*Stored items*
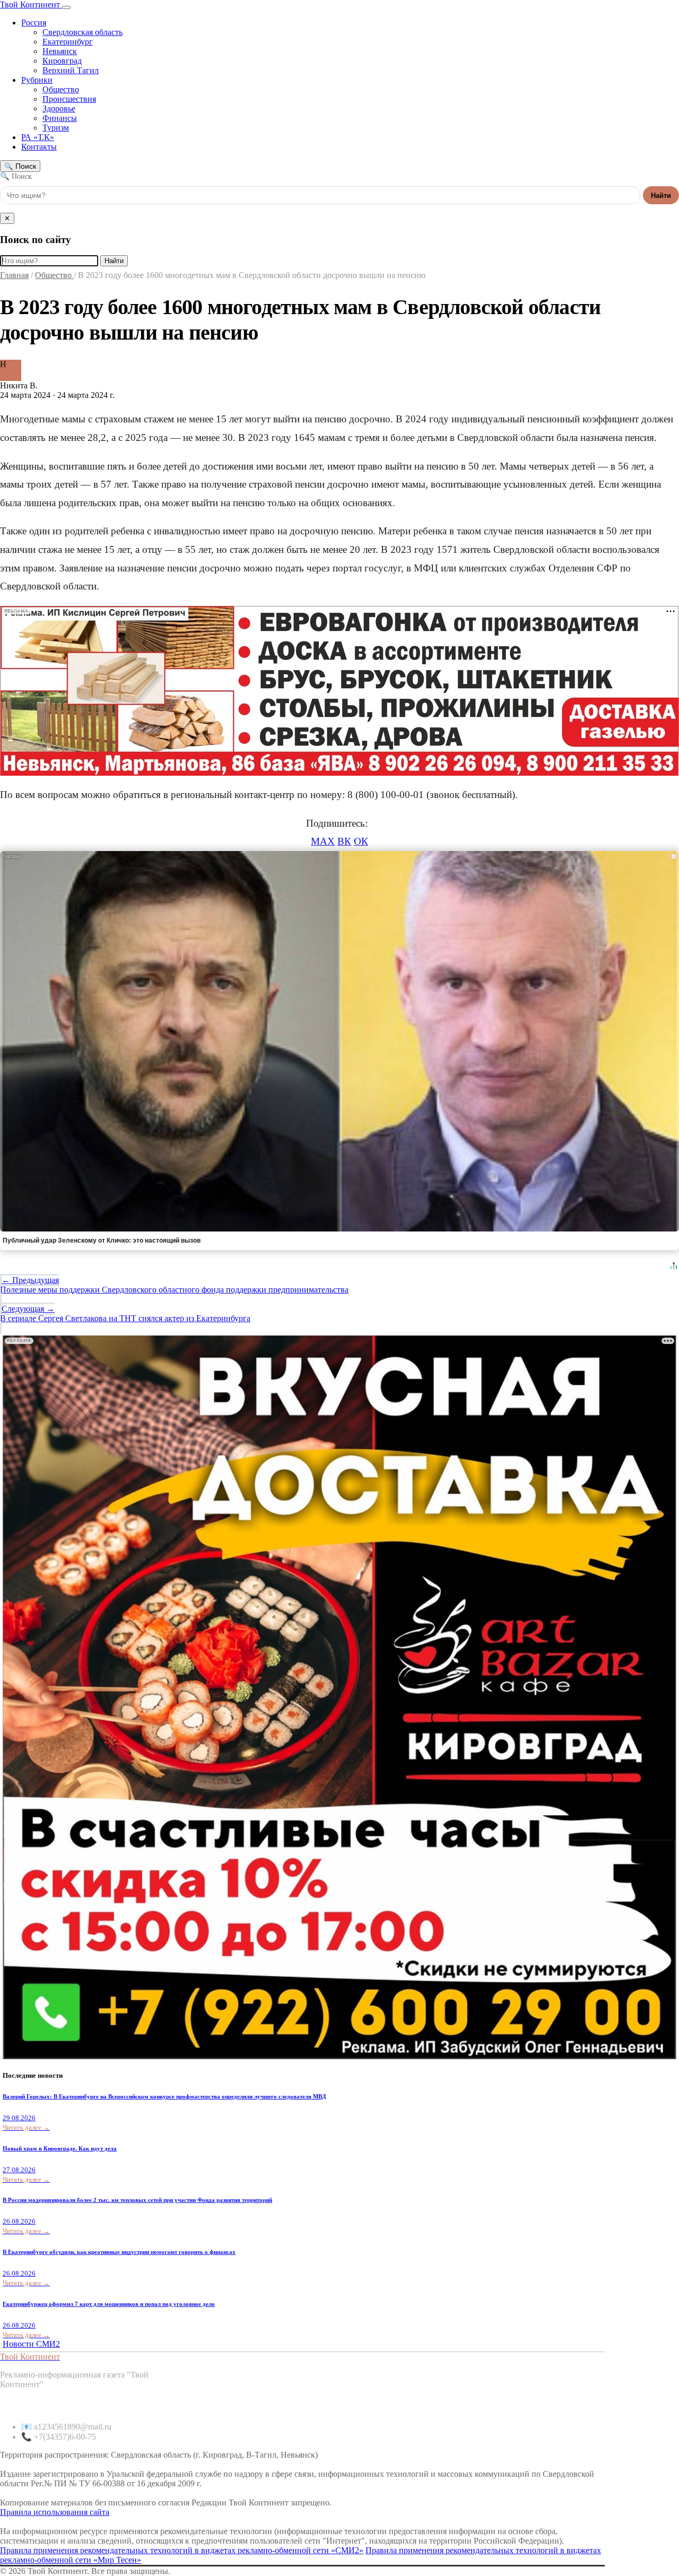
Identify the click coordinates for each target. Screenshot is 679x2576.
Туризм (55, 127)
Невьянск (59, 51)
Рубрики (37, 79)
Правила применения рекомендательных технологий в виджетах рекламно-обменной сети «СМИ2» (181, 2550)
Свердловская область (82, 32)
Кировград (62, 60)
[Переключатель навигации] (66, 7)
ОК (361, 841)
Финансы (59, 118)
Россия (33, 22)
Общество (60, 89)
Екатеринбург (67, 41)
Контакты (39, 146)
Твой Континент (31, 4)
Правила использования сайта (54, 2512)
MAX (323, 841)
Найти (661, 196)
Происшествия (69, 98)
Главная (14, 275)
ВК (344, 841)
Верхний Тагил (70, 70)
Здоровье (58, 108)
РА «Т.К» (37, 137)
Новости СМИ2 (31, 2343)
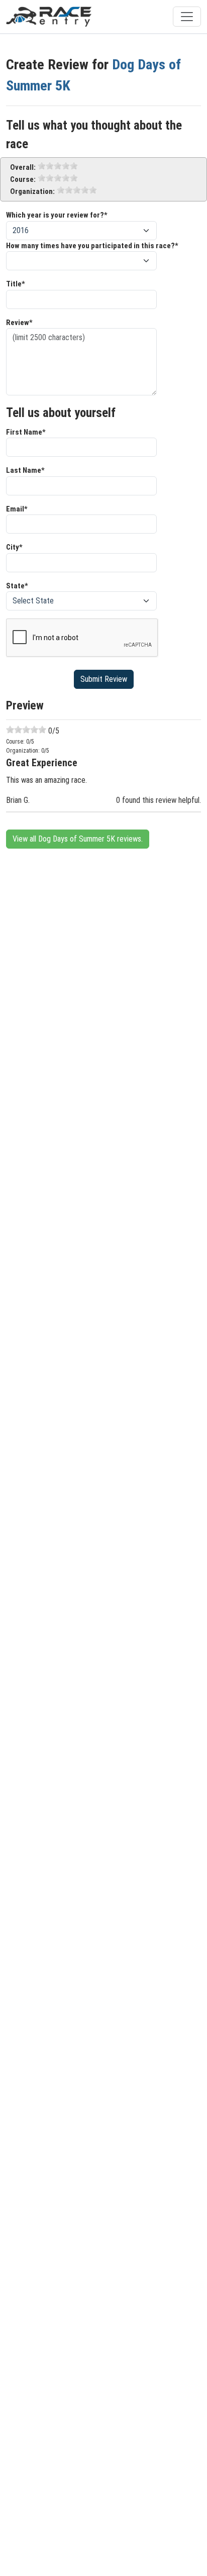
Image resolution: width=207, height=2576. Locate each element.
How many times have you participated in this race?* (92, 245)
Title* (15, 283)
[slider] (58, 166)
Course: (23, 179)
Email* (17, 508)
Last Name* (25, 470)
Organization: (32, 191)
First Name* (26, 432)
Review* (19, 322)
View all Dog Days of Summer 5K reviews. (78, 839)
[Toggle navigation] (187, 17)
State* (17, 585)
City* (14, 547)
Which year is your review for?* (57, 215)
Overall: (23, 167)
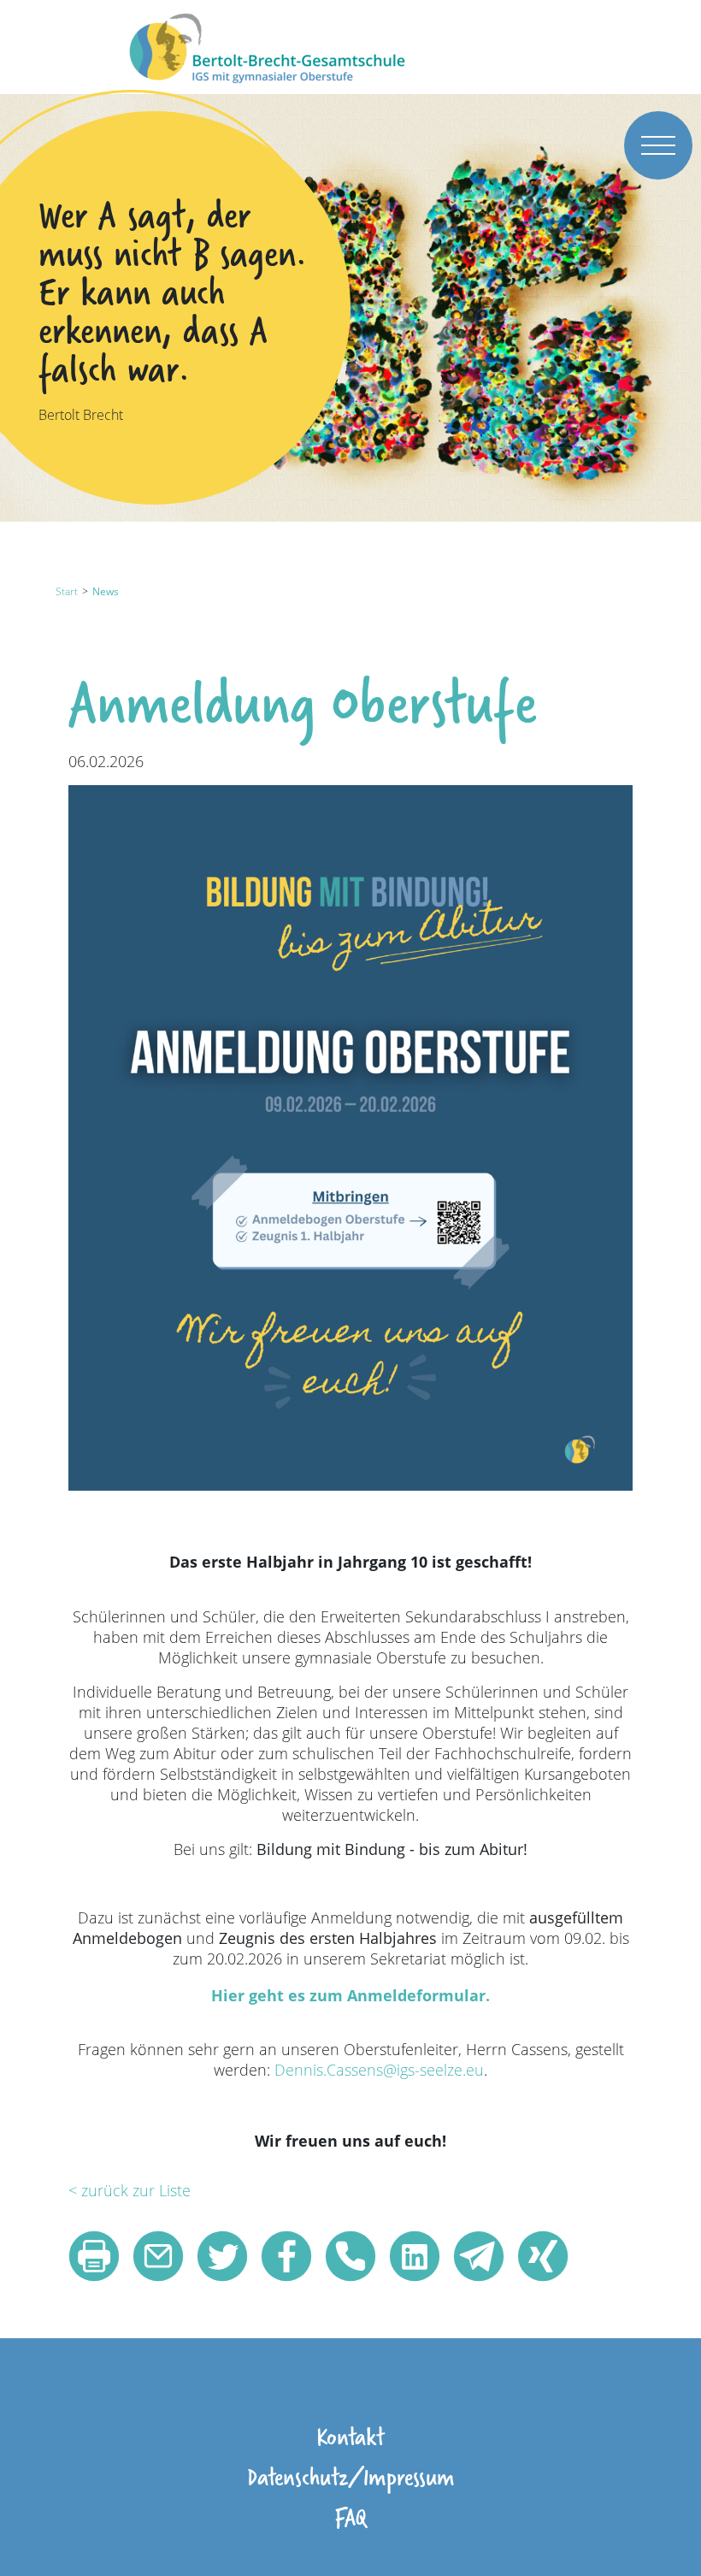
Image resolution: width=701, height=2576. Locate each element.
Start (67, 591)
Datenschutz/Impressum (351, 2476)
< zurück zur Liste (129, 2190)
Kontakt (350, 2436)
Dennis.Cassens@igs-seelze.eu (379, 2069)
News (105, 591)
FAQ (350, 2516)
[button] (94, 2256)
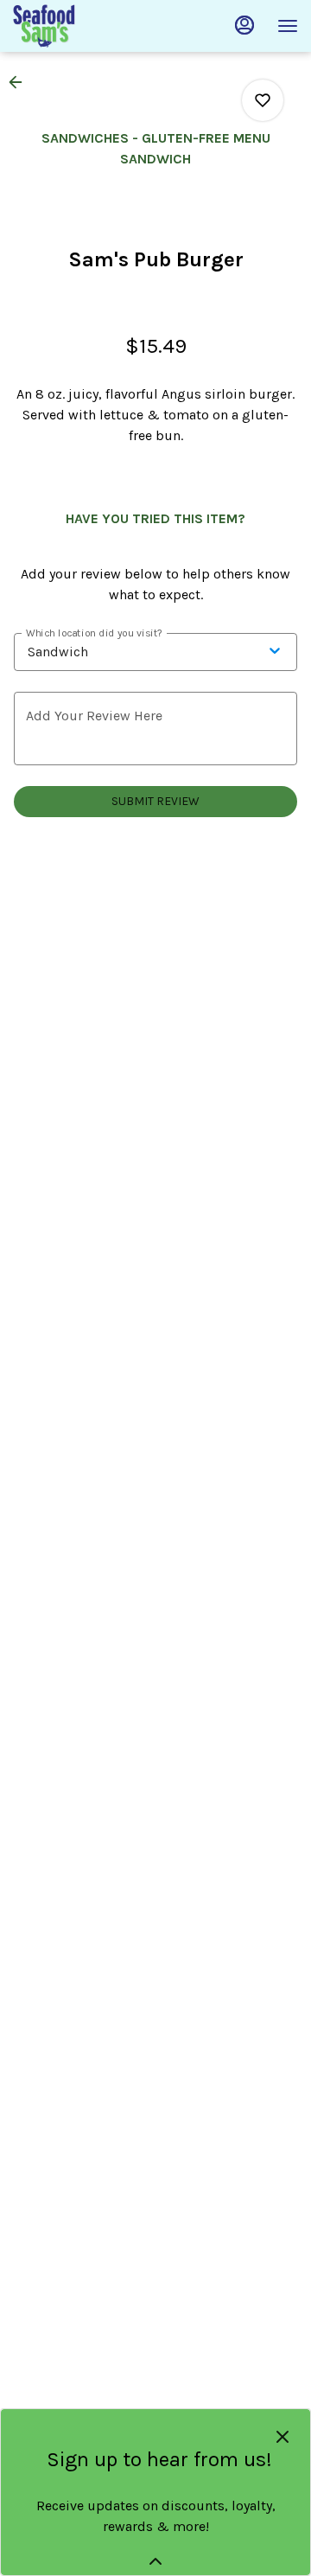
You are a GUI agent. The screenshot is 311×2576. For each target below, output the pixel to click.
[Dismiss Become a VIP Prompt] (282, 2437)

*BRIEF*
Leave out the pictures and copy exactly the lines from the one with "Екатеринбург (67, 41)" through the last line of the records above.

*YOUR SOLUTION*
Екатеринбург (67, 41)
Контакты (39, 146)
Твой Континент (31, 4)
Правила использования сайта (54, 2512)
MAX (323, 841)
Найти (661, 196)
Происшествия (69, 98)
Главная (14, 275)
ВК (344, 841)
Верхний Тагил (70, 70)
Здоровье (58, 108)
РА «Т.К» (37, 137)
Новости СМИ2 (31, 2343)
Image resolution: width=207, height=2576. Locate each element.
How many times have you participated in this race?* (92, 245)
Title* (15, 283)
[slider] (58, 166)
Course: (23, 179)
Email* (17, 508)
Last Name* (25, 470)
Organization: (32, 191)
First Name* (26, 432)
Review* (19, 322)
View all Dog Days of Summer 5K reviews. (78, 839)
[Toggle navigation] (187, 17)
State* (17, 585)
City* (14, 547)
Which year is your review for?* (57, 215)
Overall: (23, 167)
Image resolution: width=701, height=2576. Locate each element.
Start (67, 591)
Datenschutz/Impressum (351, 2476)
< zurück zur Liste (129, 2190)
Kontakt (350, 2436)
Dennis.Cassens@igs-seelze.eu (379, 2069)
News (105, 591)
FAQ (350, 2516)
[button] (94, 2256)
You are a GUI agent. The screenshot is 311×2576. For each target below, output the pixel to click.
[Dismiss Become a VIP Prompt] (282, 2437)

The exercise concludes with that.